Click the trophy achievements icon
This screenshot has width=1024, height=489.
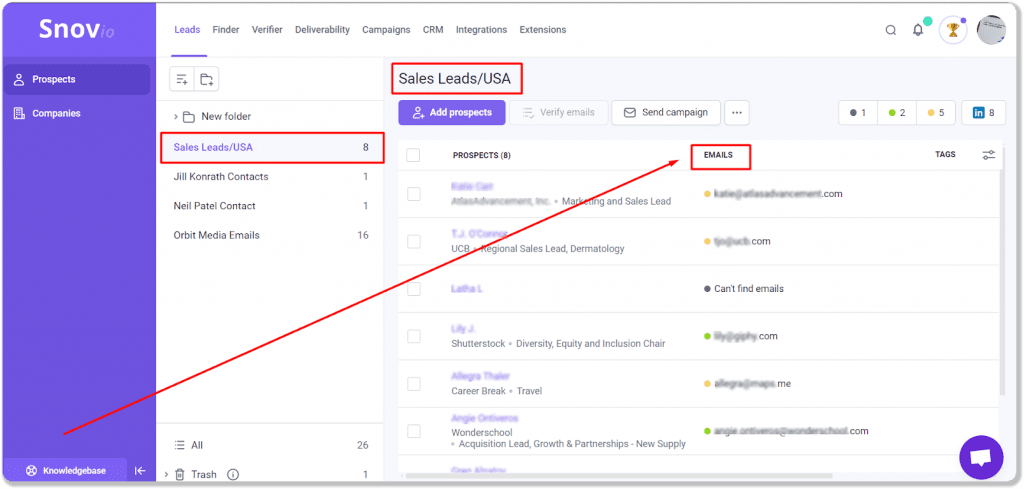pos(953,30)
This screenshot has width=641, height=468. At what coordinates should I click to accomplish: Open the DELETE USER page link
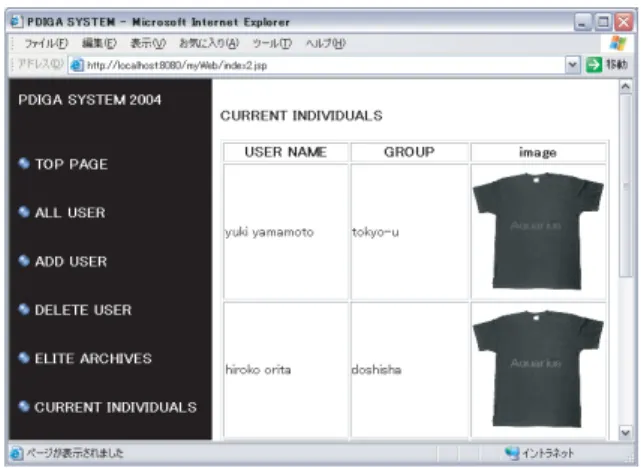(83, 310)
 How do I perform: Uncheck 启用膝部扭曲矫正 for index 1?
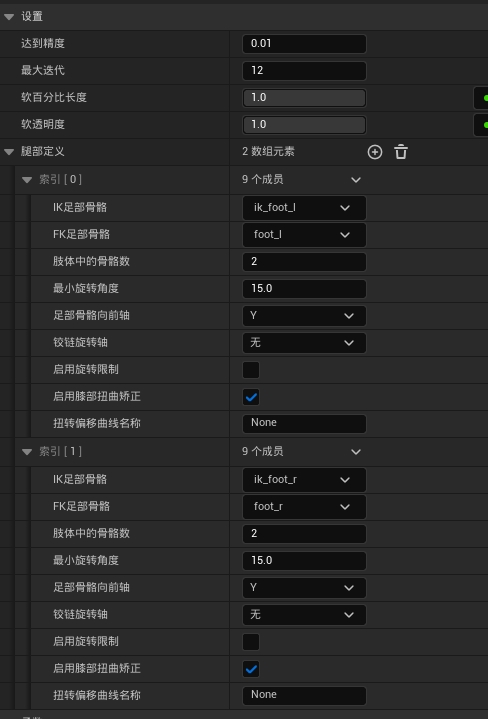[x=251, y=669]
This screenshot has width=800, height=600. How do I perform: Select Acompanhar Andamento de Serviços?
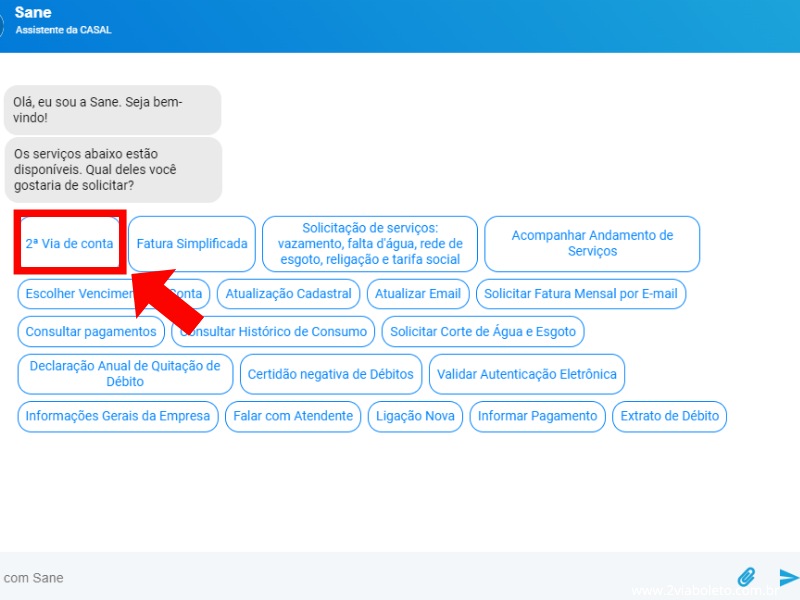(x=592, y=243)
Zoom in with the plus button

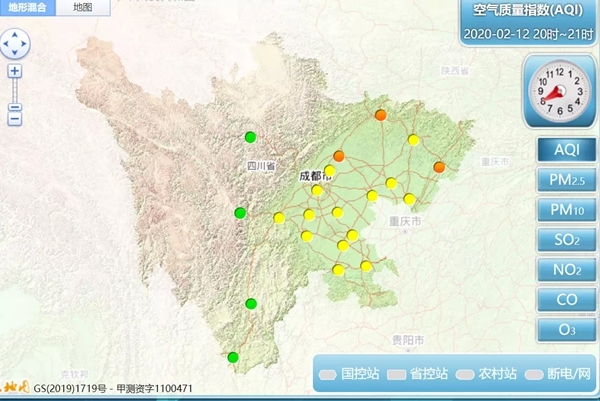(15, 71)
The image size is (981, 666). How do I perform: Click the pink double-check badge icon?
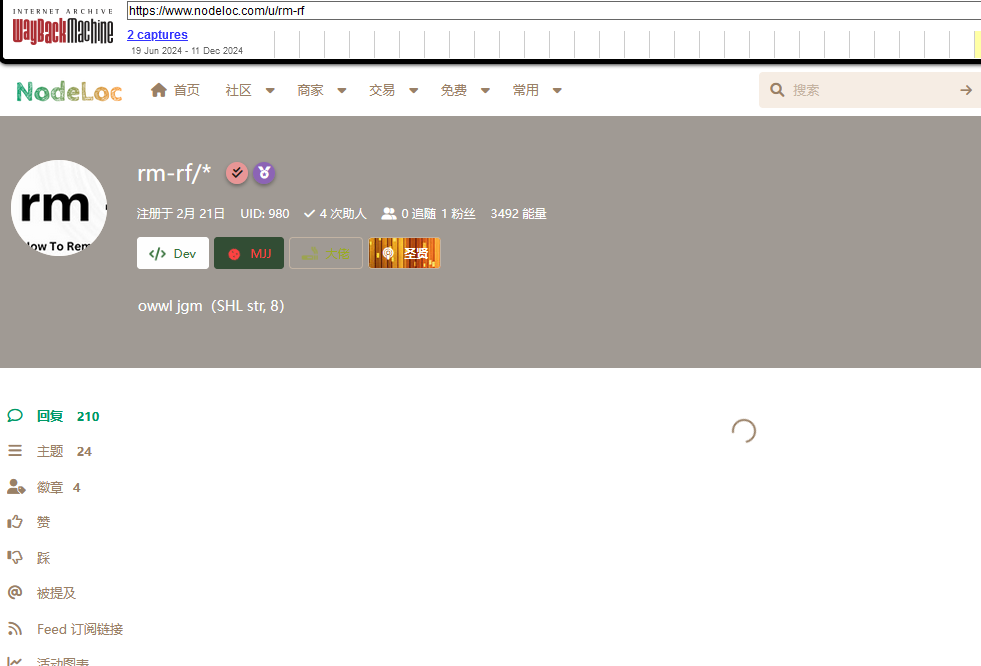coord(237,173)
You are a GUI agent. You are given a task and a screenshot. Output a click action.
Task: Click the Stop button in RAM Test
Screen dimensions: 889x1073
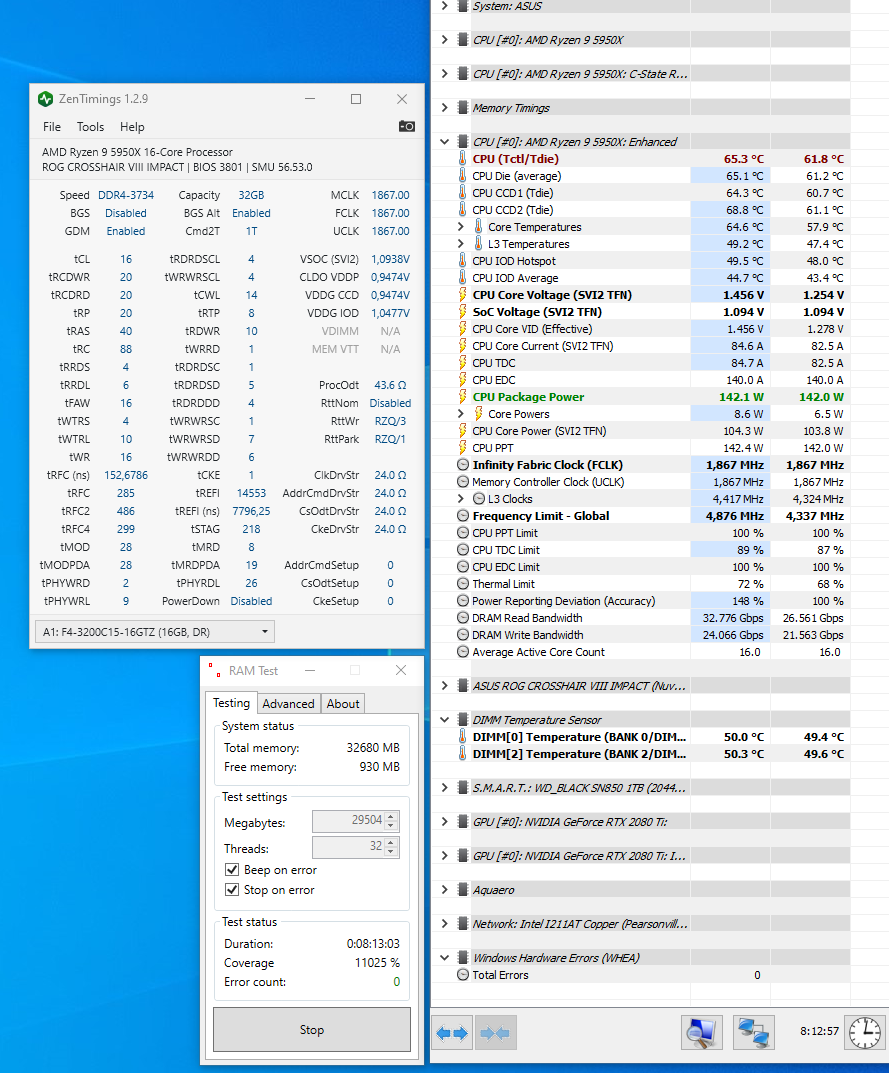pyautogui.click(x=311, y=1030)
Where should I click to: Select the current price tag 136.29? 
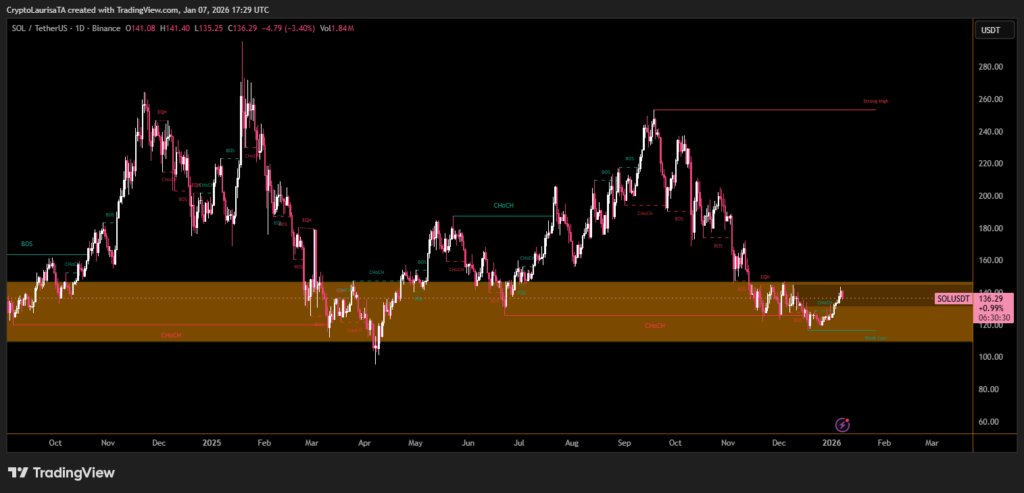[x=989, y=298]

----------------------------------------

→ **TASK STATEMENT**:
Your copy should hold each line above exactly and no pictures at all.

→ **SOLVED EXERCISE**:
Click the trophy achievements icon
This screenshot has width=1024, height=489.
pos(953,30)
This screenshot has width=641, height=468. At what coordinates should I click to accomplish: Open the DELETE USER page link
(83, 310)
 How do I perform: Uncheck 启用膝部扭曲矫正 for index 1?
[x=251, y=669]
This screenshot has width=800, height=600. How do I perform: Select Acompanhar Andamento de Serviços?
(x=592, y=243)
Zoom in with the plus button

(15, 71)
The image size is (981, 666). How do I perform: Click the pink double-check badge icon?
coord(237,173)
You are a GUI agent. You are given a task and a screenshot. Output a click action.
Task: Click the Stop button in RAM Test
Screen dimensions: 889x1073
pyautogui.click(x=311, y=1030)
Where should I click to: Select the current price tag 136.29? 
[x=989, y=298]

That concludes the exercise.